Judge Michael V. Coccoma handed down the sentence Monday morning after a lengthy proceeding that saw defendant Thomas Burns interrupt both the judge and prosecutor multiple times to express his dissatisfaction.
On some of the occasions, Burns’ interruptions included profanity-laden insults.
The judge responded by handing down a sentence that he said punishes the crimes — not Burns’ behavior in the courtroom.
Burns even interrupted the judge as Coccoma tried to lay out a mitigating factor — that the 43-year-old Burns had largely stayed out of trouble since arrests in his youth.
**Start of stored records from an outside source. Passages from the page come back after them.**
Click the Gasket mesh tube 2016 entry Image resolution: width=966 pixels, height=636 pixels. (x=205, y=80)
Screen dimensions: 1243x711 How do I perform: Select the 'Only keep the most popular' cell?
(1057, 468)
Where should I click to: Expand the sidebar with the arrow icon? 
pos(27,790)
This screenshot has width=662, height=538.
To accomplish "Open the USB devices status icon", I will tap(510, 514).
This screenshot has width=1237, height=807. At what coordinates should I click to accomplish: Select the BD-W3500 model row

“At the same time I cannot excuse the conduct you engaged in: using a firearm against another individual, which fortunately did not kill him, but unfortunately imposed a sentence more severe than what I can impose,” Coccoma told Burns.
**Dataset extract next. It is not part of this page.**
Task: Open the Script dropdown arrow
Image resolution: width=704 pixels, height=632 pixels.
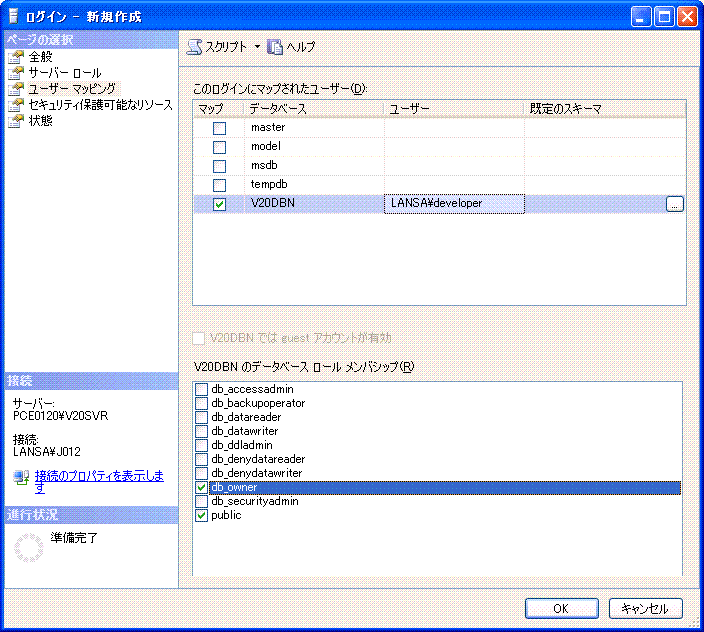Action: (x=257, y=47)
Burns stood trial for nearly a month earlier this year for the April 19, 2014, shooting of Mervin Bingham near 1685 Van Vranken Ave. and the assault on another man. Prosecutors contended Burns broke a smaller man’s jaw with a punch in December 2013.
The single shot the jury found Burns fired at Bingham immediately paralyzed the 22-year-old man. Bingham testified from his wheelchair at Burns’ trial.
The jury found Burns guilty of first-degree assault and second-degree assault in the two crimes, as well as other charges. The jury acquitted him of second-degree attempted murder, a count that carried the same potential 25-year sentence as the first-degree assault conviction.
Coccoma sentenced Burns to 20 years for the Bingham shooting and another seven years for the punch assault to run consecutively, for a total of 27 years.
Burns had faced a possible total of 32 years, which prosecutor Amy Burock requested.
Burock highlighted the extent of Bingham’s injuries and the effect it has had on his quality of life. He cannot walk and continues to suffer constant pain. He largely stays in his apartment.
“He was a 22-year-old man, unarmed, going to the store to buy a couple of items,” Burock said. “He came out, encountered the defendant and he will never walk again.”
Bingham had once lived in Burns’ apartment, moving out weeks before the shooting. Prosecutors argued Burns was upset with Bingham over seemingly minor matters.
Burns filed a motion on his own prior to the sentencing asking Coccoma to set aside the verdict. Burns is represented by attorney Fred Rench.
Coccoma denied that request after arguments. While Coccoma was speaking, Burns interrupted him using a vulgar term to say that Coccoma shouldn’t be the one to rule on the motion.
Through the interruptions and insults, Coccoma calmly continued the proceedings.
The judge noted that he gave the defense leeway during the trial to avoid such outbursts in front of the jury and a possible mistrial.
In his own comments, Burns continued earlier arguments concerning the verdict. He also continued the vulgar language, saying he didn’t know that at a trial there would be “so much [expletive] involved.”
He indicated an appeal is expected.
Rench, with whom Burns had sometimes been at odds, maintained his client’s innocence. “It is his position that he did not shoot Mervin Bingham,” Rench said.
Rench also noted “certain challenges” in the case, including his client’s willingness to speak out of turn. Rench asked Coccoma to rise above that and sentence Burns fairly.